Github PK Tool:Github PK Tool

Document the current state of the fuzzer

luke-goddard opened this issue · comments

commented

Hi, I really like this project but as an outsider, I found the project a little confusing. Your README.md says 'Fuzzer and test suite' and your documentation only talks about the test suite. By looking through the code I would assume the fuzzer is only partially implemented. It would save users a bit of time to mention the state of the fuzzer. I'm quite interested in the project (specifically the fuzzer) and might be a future contributor.

commented

so, the fuzzer part both is and isn't implemented :)

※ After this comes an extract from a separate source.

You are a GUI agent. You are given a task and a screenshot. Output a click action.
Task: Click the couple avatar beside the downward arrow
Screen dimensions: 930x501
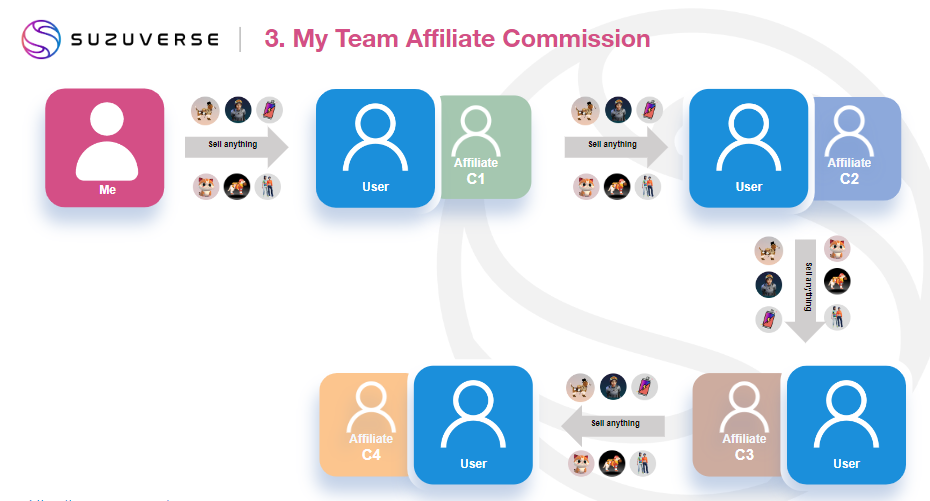click(837, 317)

it's implemented in that there are ways for modifying sent messages: https://tlsfuzzer.readthedocs.io/en/latest/modifying-messages.html#modifying-messages fuzzer-like

but it isn't implemented in that the way those modifiers are usually used is through exhaustive iteration; for example, if we have a 2048 bit RSA signature, we flip every bit of the plaintext and see if the message is rejected, then when it's used in the test case, we may run just few random examples of that full list, but we generate the full list:

tlsfuzzer/scripts/test-tls13-certificate-verify.py

Lines 533 to 571 in 5b32de5

# check that fuzzed signatures are rejected
for pos in range(numBytes(private_key.n)):
for xor in [0x01, 0x02, 0x04, 0x08, 0x10, 0x20, 0x40, 0x80]:
conversation = Connect(hostname, port)
node = conversation
ciphers = [CipherSuite.TLS_AES_128_GCM_SHA256,
CipherSuite.TLS_EMPTY_RENEGOTIATION_INFO_SCSV]
ext = {}
groups = [GroupName.secp256r1]
ext[ExtensionType.key_share] = key_share_ext_gen(groups)
ext[ExtensionType.supported_versions] = \
SupportedVersionsExtension().create([(3, 4), (3, 3)])
ext[ExtensionType.supported_groups] = \
SupportedGroupsExtension().create(groups)
ext[ExtensionType.signature_algorithms] = \
SignatureAlgorithmsExtension().create(sig_algs)
ext[ExtensionType.signature_algorithms_cert] = \
SignatureAlgorithmsCertExtension().create(RSA_SIG_ALL)
node = node.add_child(ClientHelloGenerator(
ciphers, extensions=ext))
node = node.add_child(ExpectServerHello())
node = node.add_child(ExpectChangeCipherSpec())
node = node.add_child(ExpectEncryptedExtensions())
node = node.add_child(ExpectCertificateRequest())
node = node.add_child(ExpectCertificate())
node = node.add_child(ExpectCertificateVerify())
node = node.add_child(ExpectFinished())
node = node.add_child(CertificateGenerator(X509CertChain([cert])))
node = node.add_child(CertificateVerifyGenerator(
private_key, padding_xors={pos:xor}))
node = node.add_child(FinishedGenerator())
node = node.add_child(ExpectAlert(
AlertLevel.fatal, AlertDescription.decrypt_error))
node.add_child(ExpectClose())
scheme = SignatureScheme.toRepr(sigalg)
conversations_long["check that fuzzed signatures are rejected." +
" Malformed {0} - xor {1} at {2}".format(
certType, hex(xor), pos)] = conversation

only combinatorial explosion stops us from testing more than 1 flipped bit at a time: if we would generate those modifications on the fly (which is possible, they are pre-generated so that we can deterministically run them or skip them) we could have a script that keeps fuzzing the signature with more and more complex patterns till the end of time :)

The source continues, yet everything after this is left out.